As I said: "clang followed by some custom passes". LLVM is a compiler framework, clang is not the only way to produce bitcode.

Could you upload the bc file?

Sure: test.zip

Edit: The odd thing is - even when I rename memcpy to prefix_memcpy it cannot resolve the function pointers.

251 avatar Mar 07 '24 11:03 251

@shuangxiangkan Are you able to reproduce it?

251 avatar Mar 08 '24 15:03 251

Yes. Are you going to use memcpy to replace the LLVM intrinsic, and implement the same functionality as the LLVM intrinsic?

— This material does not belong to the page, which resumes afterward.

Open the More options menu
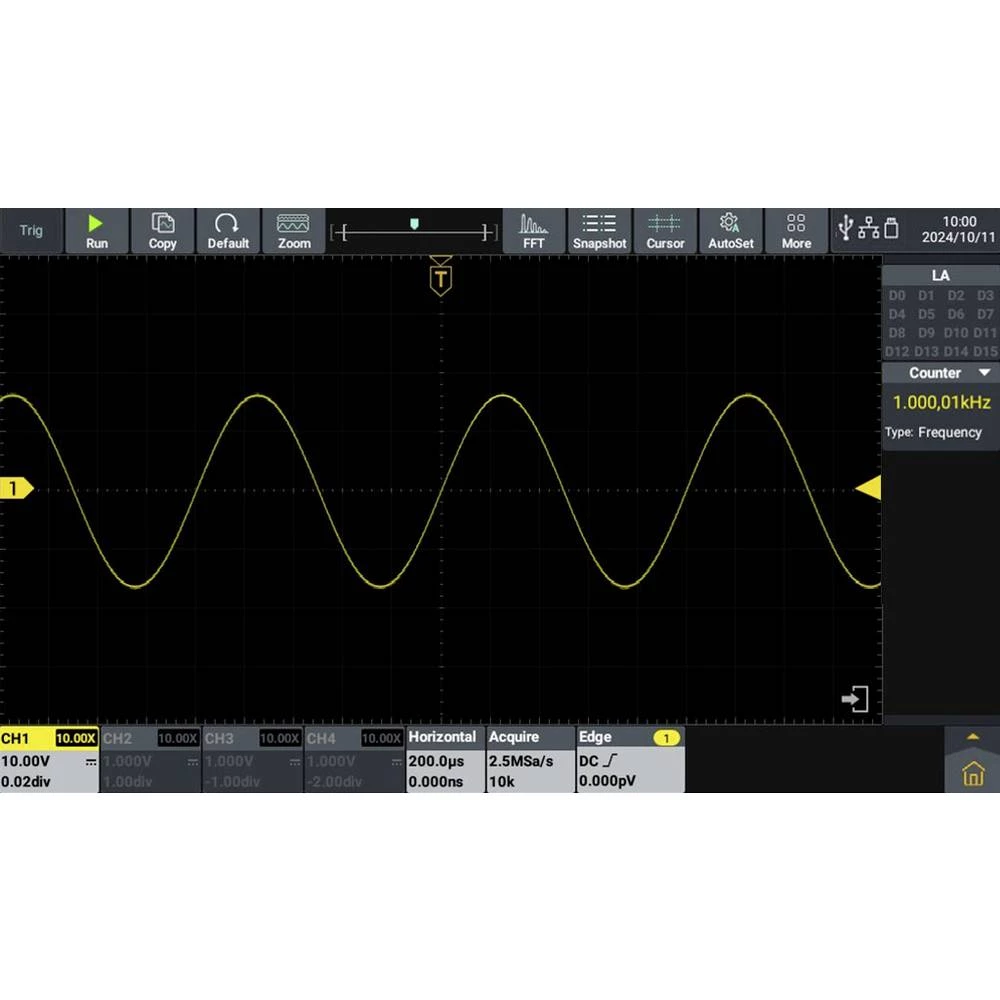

shuangxiangkan avatar Mar 09 '24 00:03 shuangxiangkan

In SVF, the handling of the src and dest of llvm.memcpy.p0i8.p0i8.i64(void *dest, const void * src, size_t len) is based on the number of fields, rather than the number of bytes. For example, if a struct has 3 fields, SVF copies over those 3 fields, instead of just copying based on the len, you can refer to: https://github.com/SVF-tools/SVF/blob/master/svf-llvm/lib/SVFIRExtAPI.cpp#L78-L122

shuangxiangkan avatar Mar 09 '24 01:03 shuangxiangkan

SVF handles llvm.memcpy in a specialized manner due to its field-index-based memory modeling. Consequently, SVF manages it through hard-coded methods instead of introducing a stub implementation in extapi.c. In fact, memcpy is always sensitive to the caller, depending on the input parameters and their object size, making it challenging to model precisely in a static context.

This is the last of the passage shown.